**Given text**
This is an open-access article distributed under the terms of the Creative Commons Attribution Non-commercial License, which permits use, distribution, and reproduction in any medium, provided the original work is properly cited, the use is non commercial and is otherwise in compliance with the license. See: http://creativecommons.org/licenses/by-nc/2.0/ and http://creativecommons.org/licenses/by-nc/2.0/legalcode.

Statistics from Altmetric.com

Request Permissions

If you wish to reuse any or all of this article please use the link below which will take you to the Copyright Clearance Center’s RightsLink service. You will be able to get a quick price and instant permission to reuse the content in many different ways.

Article summary

Article focus

  • This paper reports on maternity clinicians’ perceptions of transfer of their responsibility and accountability for patients with a particular focus on transfers of care within the birth suite. These perceptions may be used to inform further improvements and research in this area.

Key messages

  • Despite the recognised definition of clinical, handover, there is still a clear lack of consensus among clinicians about when responsibility and accountability for patients is transferred at clinical handover. This may lead to confusion and not addressing patient problems in a timely manner.

  • The transfer of responsibility and accountability for patients should be made clear at the time of handover. This includes a clear definition and allocation of primary roles, responsibilities and accountabilities for team members.

**Directions**
A - According to the article summary, why is the lack of agreement among clinicians about when responsibility and accountability pass at handover a problem?
B - Rewrite the article summary from "Article focus" to "in this area.", replacing "birth suite" with "labor ward".

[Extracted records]
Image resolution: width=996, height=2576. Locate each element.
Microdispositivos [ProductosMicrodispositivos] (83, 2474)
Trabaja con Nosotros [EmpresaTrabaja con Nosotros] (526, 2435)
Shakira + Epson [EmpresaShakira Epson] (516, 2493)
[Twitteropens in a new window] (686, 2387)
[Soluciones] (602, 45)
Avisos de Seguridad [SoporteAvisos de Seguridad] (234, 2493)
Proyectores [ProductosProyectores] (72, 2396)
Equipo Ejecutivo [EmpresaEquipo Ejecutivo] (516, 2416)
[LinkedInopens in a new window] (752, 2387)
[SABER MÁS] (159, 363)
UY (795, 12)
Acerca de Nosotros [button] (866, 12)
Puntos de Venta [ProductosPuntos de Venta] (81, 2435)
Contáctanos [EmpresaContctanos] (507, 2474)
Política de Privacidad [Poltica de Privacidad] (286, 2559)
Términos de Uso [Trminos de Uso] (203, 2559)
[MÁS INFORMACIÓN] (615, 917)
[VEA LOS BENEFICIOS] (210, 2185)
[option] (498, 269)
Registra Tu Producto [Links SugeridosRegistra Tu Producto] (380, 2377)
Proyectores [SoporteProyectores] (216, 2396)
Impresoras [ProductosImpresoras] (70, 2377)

**Answers by item**
A - It may lead to confusion and to patient problems not being addressed in a timely manner.

B -
Article focus

  • This paper reports on maternity clinicians’ perceptions of transfer of their responsibility and accountability for patients with a particular focus on transfers of care within the labor ward. These perceptions may be used to inform further improvements and research in this area.